RECORDS FOR THIS EXERCISE -
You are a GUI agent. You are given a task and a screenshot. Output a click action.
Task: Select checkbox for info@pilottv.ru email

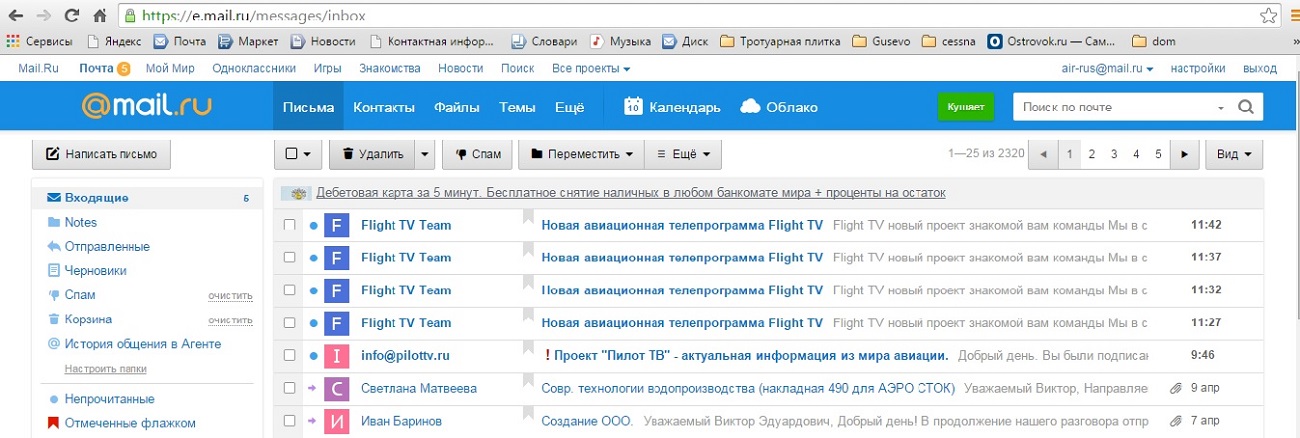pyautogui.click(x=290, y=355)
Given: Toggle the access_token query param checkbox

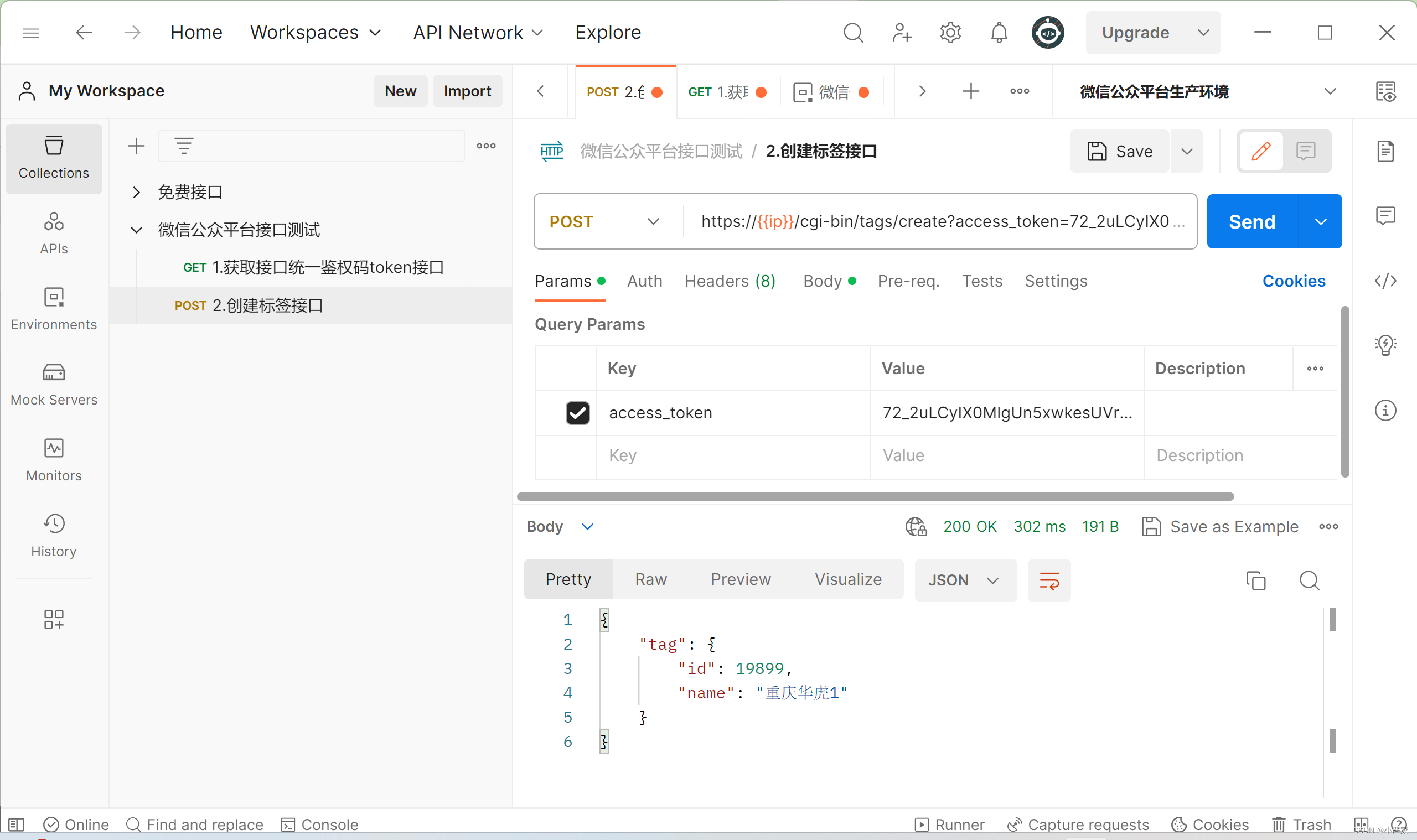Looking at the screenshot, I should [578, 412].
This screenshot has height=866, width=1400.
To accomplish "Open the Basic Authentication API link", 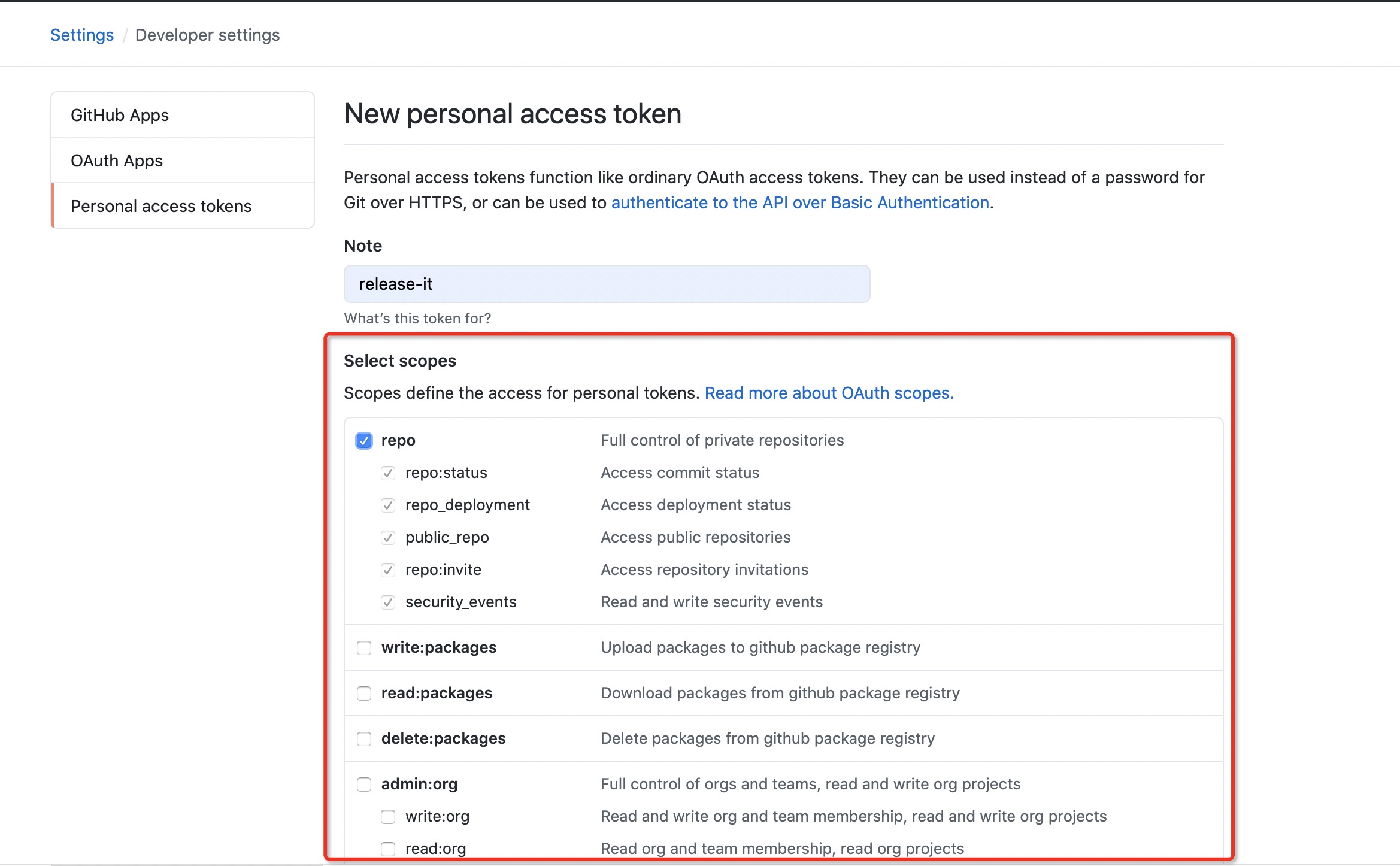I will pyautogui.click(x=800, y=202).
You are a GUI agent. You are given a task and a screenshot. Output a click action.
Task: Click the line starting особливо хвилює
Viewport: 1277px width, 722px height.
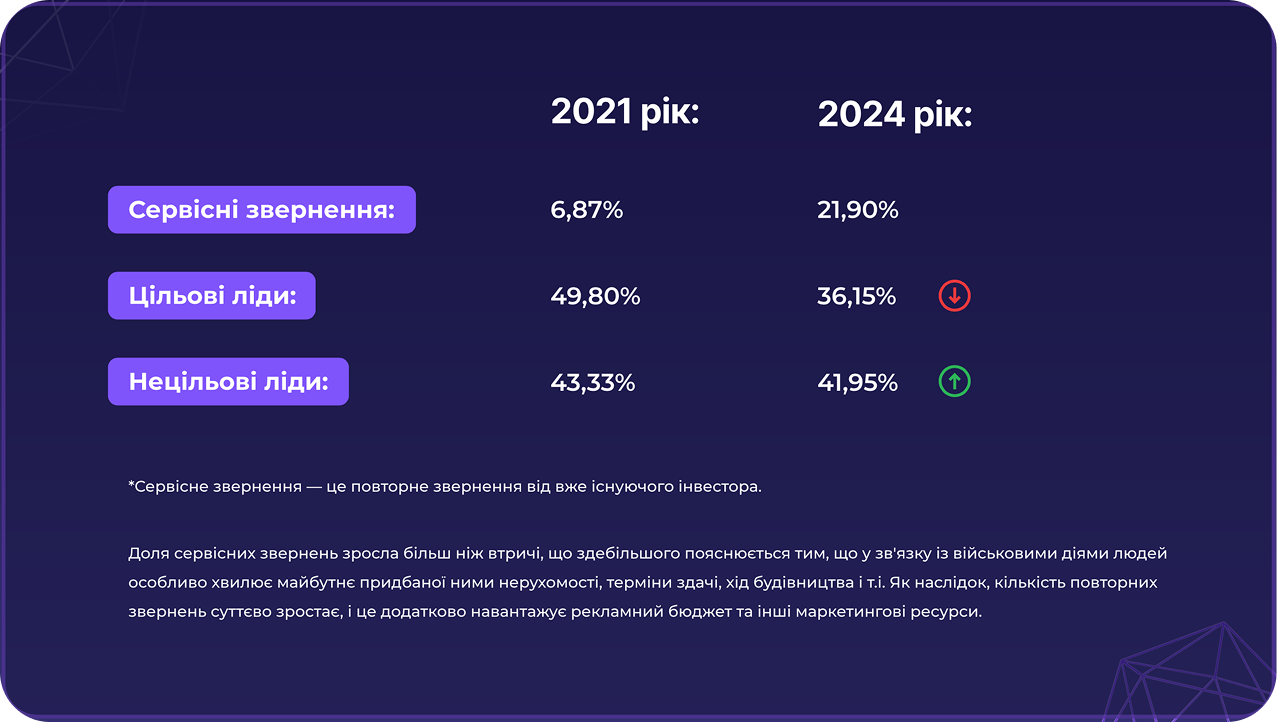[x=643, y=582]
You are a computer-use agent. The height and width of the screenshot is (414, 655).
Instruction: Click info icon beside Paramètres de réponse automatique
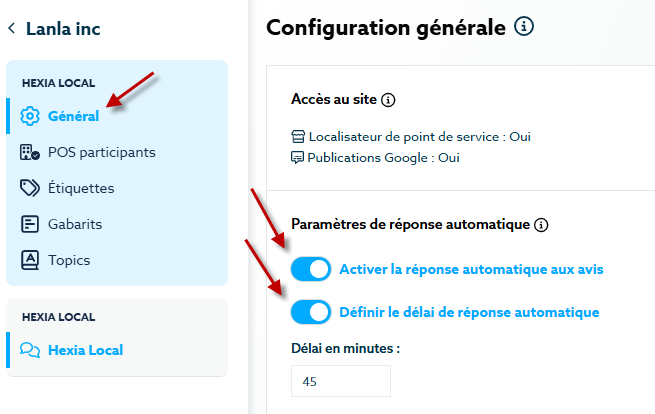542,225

TASK ITEM -
Please retype the lines from the one that contains "You are a computer-use" through the final line of the data, both included, without any pictures.

SOLVED EXERCISE -
You are a computer-use agent. The height and width of the screenshot is (414, 655).
Instruction: Click info icon beside Paramètres de réponse automatique
542,225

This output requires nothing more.